Reducing inflammation is the issue, and ice is OK for those who do not want to ingest any kind anti-inflammatory medication.
Dean ATC
Apr 30, 2014 at 11:42 pm
But that gets to the central question around this entire issue….which is why do we want to stop inflammation? Somewhere along the way we have gotten it into our heads that inflammation is the devil. When in fact, it is necessary for healing. It is our bodies natural reaction to injury and illness…..so it’s obviously supposed to occur (our body is pretty smart). Yet we want to ice and take NSAIDS and intentionally stop our bodies natural healing mechanism.
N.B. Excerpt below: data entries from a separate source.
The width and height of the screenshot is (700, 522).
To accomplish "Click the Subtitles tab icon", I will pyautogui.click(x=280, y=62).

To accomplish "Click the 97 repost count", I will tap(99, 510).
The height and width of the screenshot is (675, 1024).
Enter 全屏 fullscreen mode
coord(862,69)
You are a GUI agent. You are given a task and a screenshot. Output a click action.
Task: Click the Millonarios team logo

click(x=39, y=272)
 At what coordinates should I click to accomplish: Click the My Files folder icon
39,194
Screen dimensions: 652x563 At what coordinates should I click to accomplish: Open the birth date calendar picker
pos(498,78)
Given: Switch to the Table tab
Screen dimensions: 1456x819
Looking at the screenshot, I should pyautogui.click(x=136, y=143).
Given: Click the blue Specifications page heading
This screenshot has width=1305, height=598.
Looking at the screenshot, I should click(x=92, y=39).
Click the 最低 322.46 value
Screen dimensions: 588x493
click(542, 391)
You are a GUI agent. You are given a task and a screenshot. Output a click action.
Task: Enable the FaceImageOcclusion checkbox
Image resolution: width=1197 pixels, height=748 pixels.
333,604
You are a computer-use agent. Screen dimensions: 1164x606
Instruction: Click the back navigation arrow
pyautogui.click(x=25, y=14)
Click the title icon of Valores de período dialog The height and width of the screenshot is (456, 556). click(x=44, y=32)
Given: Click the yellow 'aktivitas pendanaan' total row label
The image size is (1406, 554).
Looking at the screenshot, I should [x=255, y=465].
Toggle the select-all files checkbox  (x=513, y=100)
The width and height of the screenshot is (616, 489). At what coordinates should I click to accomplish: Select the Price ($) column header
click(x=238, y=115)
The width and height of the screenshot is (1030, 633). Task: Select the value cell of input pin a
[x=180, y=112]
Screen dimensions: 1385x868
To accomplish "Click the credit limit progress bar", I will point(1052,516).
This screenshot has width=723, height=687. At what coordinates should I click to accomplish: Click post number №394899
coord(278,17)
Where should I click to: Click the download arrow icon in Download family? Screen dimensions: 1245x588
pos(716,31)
Makes no sense.
Chris
Apr 29, 2014 at 10:44 am
While I agree that sharp, sudden injuries may not benefit from ice (ACL, torn muscle, dislocated shoulder) I think it is important to understand that ice treatment can be greatly beneficial to long term injury prevention.
If someone has tendinitis, but still wants to play the sport that is causing the tendinitis, frequent icing will keep the inflammation at a manageable level allowing the athlete to continue to compete. For example, you’ll see most basketball players icing their knees after a game. Similarly baseball pitchers will ice their entire throwing arm after an outing. Again, this helps control the inflammation and pain to allow the athlete to continue to be healthy and effective throughout a long season.
Joe
Apr 29, 2014 at 3:20 pm
It is becoming more common for pitchers to limit their icing. More influence is coming from Japan, where pitchers don’t ice their arm and have far fewer arm injuries. Correlation is not causation but it has been noticed. Active stretching and heat are becoming en vogue.
leftright
Apr 30, 2014 at 8:13 pm
I would be more inclined to cite genetics versus treatment of chronic arm conditions, especially in pitchers at the professional level. Another thing that contributes is the way young people are taught to play the game versus Japan. A study, maybe by one of those educated trainers trying to get his MS or PhD. would provide more insight into Japan versus the US pitchers.
Pete
Apr 29, 2014 at 10:28 am
On most occasions the bullet: Stop exercising immediately is struck over and the round or what ever payed scheduled tennis court or alike is exploited to it’s full extent. Unless one cannot do anything but roll in pain and agony.